Dans la vie Eric est dans le milieu du bâtiment : " Je suis échafaudeur. Je monte et démonte des échafaudages pour les ouvriers : couvreurs, ravaleurs, etc. Peu importe la hauteur, on monte et démonte et le plus haut échafaudage que j'ai monté c'est 54 étages pour un château d'eau à Orléans. Si j'aime mon job ? Disons que pour le moment ça va. C'est un métier dur très physiquement, on porte des charges lourdes tout le temps et j'ai l'âge qui avance ; je sais que je ne pourrai pas faire ça toute ma vie. De plus, c'est un métier où l'on est très souvent en déplacement, donc pour la vie de famille c'est bof ! Mais ça me permet de vivre correctement, je ne suis pas dans le besoin et m'estime donc heureux. Je pense essayer de me réorienter en suivant une formation, mais il faut que je réfléchisse encore pour savoir vers quoi je me dirige : peut-être la mécanique. "
Je lui demande de m'apprendre un truc sur son métier ?
" Il faut toujours être en binôme, on ne peut pas être seul pour monter les charges. On a bien des poulies et des treuils mais tout seul ce n'est pas possible ! Il faut donc bien s'entendre avec son collègue. (rires)
Et puis on monte des échafaudages pour des façades, des tours d'esclaiers, des volets d'escalade pour les ingénieurs qui vont sur les chantiers et des podiums : ce n'est pas toujours la même chose.
Une qualité pour faire mon job ? Il faut être courageux et c'est un métier qui s'apprend sur le tas. "
Il aime le foot - il supporte Marseille et le Réal de Madrid, le sport en général, les soirées avec les copains, la nature, les balades à la mer ou dans les parcs, les voyages : " Et passer du temps avec ma famille et ma femme. "
Il n'aime pas l'hypocrisie, les huîtres : " Et le système camerounais. Je suis camerounais d'origine et je ne comprends pas comment c'est possible que je ne connaisse qu'un seul président : plus de 35 ans au pouvoir. Ce n'est pas ça la démocratie pour moi ! "

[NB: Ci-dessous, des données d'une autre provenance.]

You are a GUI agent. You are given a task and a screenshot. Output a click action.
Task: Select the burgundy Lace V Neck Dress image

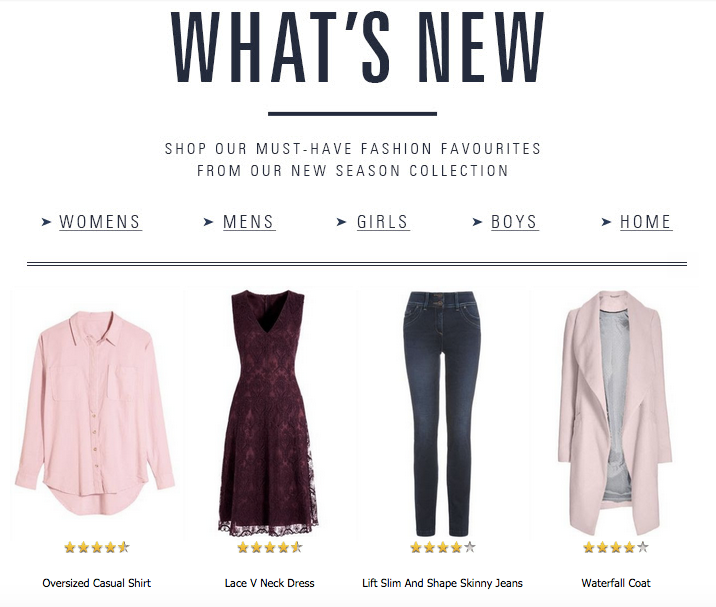[268, 412]
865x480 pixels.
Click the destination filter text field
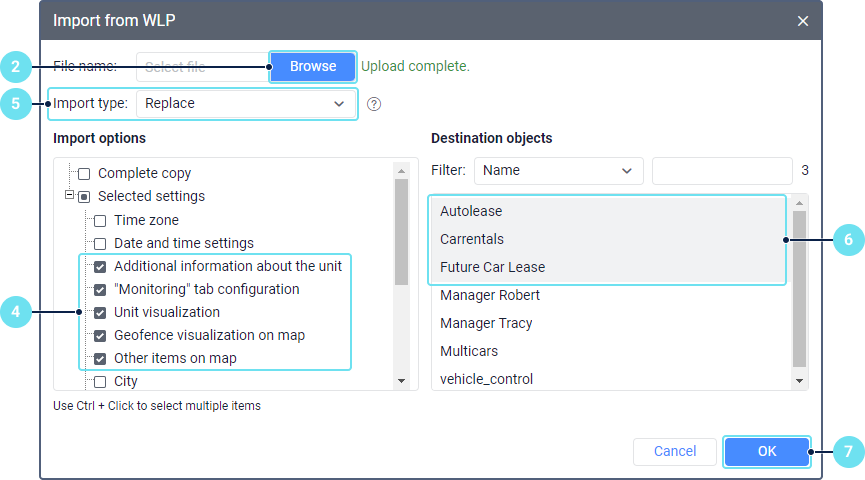click(721, 170)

Es-tu heureux aujourd'hui ?
" A moitié ! La vie ne me rend pas tout à fait heureux ... Je vais tout te raconter. Tu sais j'étais en couple avec une femme et nous avions décidé d'avoir un enfant. Malheureusement pour nous, il nous a quitté au bout de 9 mois ... J'ai beaucoup souffert de la perte de mon enfant. Maintenant, je ne suis plus avec ma compagne et je suis de nouveau avec quelqu'un et nous attendons des jumeaux ou jumelles, et je suis triste de savoir qu'ils ne se connaîtront jamais, qu'ils ne jouerons jamais ensemble.
- Tu sais Eric, je ne raconterai pas ça sur le blog ça reste entre nous.
- Non vas-y marque-le, je suis heureux que ça sorte aujourd'hui, j'ai trop gardé ma peine pour moi et je suis soulagé d'en parler enfin à quelqu'un : ça me fait du bien ! "
Une personne qui t'a marqué ou t'influence encore aujourd'hui ?
" Mon papa : Paul. Il m'a éduqué, transmis des valeurs de force et de courage et comme ont dit chez nous au Cameroun : Il faut consommer le fruit de tes efforts. Malheureusement pour moi, il est décédé il y a 15 ans. "
Le mot de la fin ?
" Merci d'avoir échangé avec moi, c'était une superbe rencontre. "
Merci à toi Eric de t'être confié et je suis ravi que tu ai vécu cette interview comme un exutoire ... J'espère que ta peine se soulagera avec le temps. En tout cas je suis très heureux de t'avoir rencontré aujourd'hui.
A.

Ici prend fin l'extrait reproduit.